What to do: Nothing but the lines from the one with "Festival Programmes (759, 42)" down to the one with "[twitter link, opens" should be returned, exactly and with both ends included, from the material below.
_ _ _ _
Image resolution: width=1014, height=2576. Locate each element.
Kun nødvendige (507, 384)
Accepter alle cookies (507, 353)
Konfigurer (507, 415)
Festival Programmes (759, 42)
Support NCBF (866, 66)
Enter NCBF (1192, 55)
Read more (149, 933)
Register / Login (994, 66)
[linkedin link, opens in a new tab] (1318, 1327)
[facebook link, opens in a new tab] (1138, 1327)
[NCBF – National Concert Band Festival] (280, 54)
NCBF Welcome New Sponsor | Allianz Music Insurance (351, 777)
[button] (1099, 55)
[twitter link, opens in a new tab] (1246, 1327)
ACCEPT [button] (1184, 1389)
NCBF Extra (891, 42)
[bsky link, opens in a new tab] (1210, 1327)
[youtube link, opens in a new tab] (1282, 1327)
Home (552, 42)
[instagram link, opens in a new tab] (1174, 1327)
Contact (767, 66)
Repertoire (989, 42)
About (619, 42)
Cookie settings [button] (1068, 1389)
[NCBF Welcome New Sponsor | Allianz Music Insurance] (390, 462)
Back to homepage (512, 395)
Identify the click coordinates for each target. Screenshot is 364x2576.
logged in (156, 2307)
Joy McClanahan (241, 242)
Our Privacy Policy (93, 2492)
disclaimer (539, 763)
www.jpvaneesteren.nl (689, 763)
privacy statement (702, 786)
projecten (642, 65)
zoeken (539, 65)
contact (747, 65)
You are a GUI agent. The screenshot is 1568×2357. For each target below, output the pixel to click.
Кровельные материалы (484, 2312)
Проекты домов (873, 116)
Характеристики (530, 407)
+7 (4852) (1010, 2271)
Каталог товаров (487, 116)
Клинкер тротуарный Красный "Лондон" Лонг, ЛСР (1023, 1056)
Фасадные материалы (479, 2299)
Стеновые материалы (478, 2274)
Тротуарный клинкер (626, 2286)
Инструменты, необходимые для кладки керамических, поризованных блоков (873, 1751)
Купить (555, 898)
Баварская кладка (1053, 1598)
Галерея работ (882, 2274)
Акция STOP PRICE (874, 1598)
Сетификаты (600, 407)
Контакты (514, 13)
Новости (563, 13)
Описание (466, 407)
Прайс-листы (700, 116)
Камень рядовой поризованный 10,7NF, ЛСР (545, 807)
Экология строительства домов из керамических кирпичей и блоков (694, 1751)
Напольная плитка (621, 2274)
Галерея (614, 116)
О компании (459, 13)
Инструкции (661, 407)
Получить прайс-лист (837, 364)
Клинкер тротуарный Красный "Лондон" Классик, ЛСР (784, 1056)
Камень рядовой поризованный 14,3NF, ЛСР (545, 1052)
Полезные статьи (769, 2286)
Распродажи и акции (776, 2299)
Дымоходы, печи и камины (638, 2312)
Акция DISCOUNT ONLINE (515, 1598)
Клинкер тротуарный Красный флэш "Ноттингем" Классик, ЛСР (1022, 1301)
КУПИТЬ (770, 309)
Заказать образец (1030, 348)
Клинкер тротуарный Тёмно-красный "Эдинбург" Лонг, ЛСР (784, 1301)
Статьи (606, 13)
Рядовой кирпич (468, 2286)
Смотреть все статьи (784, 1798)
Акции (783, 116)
_ _ _ _
Task solution:
Festival Programmes (759, 42)
Support NCBF (866, 66)
Enter NCBF (1192, 55)
Read more (149, 933)
Register / Login (994, 66)
[linkedin link, opens in a new tab] (1318, 1327)
[facebook link, opens in a new tab] (1138, 1327)
[NCBF – National Concert Band Festival] (280, 54)
NCBF Welcome New Sponsor | Allianz Music Insurance (351, 777)
[button] (1099, 55)
[twitter link, opens in a new tab] (1246, 1327)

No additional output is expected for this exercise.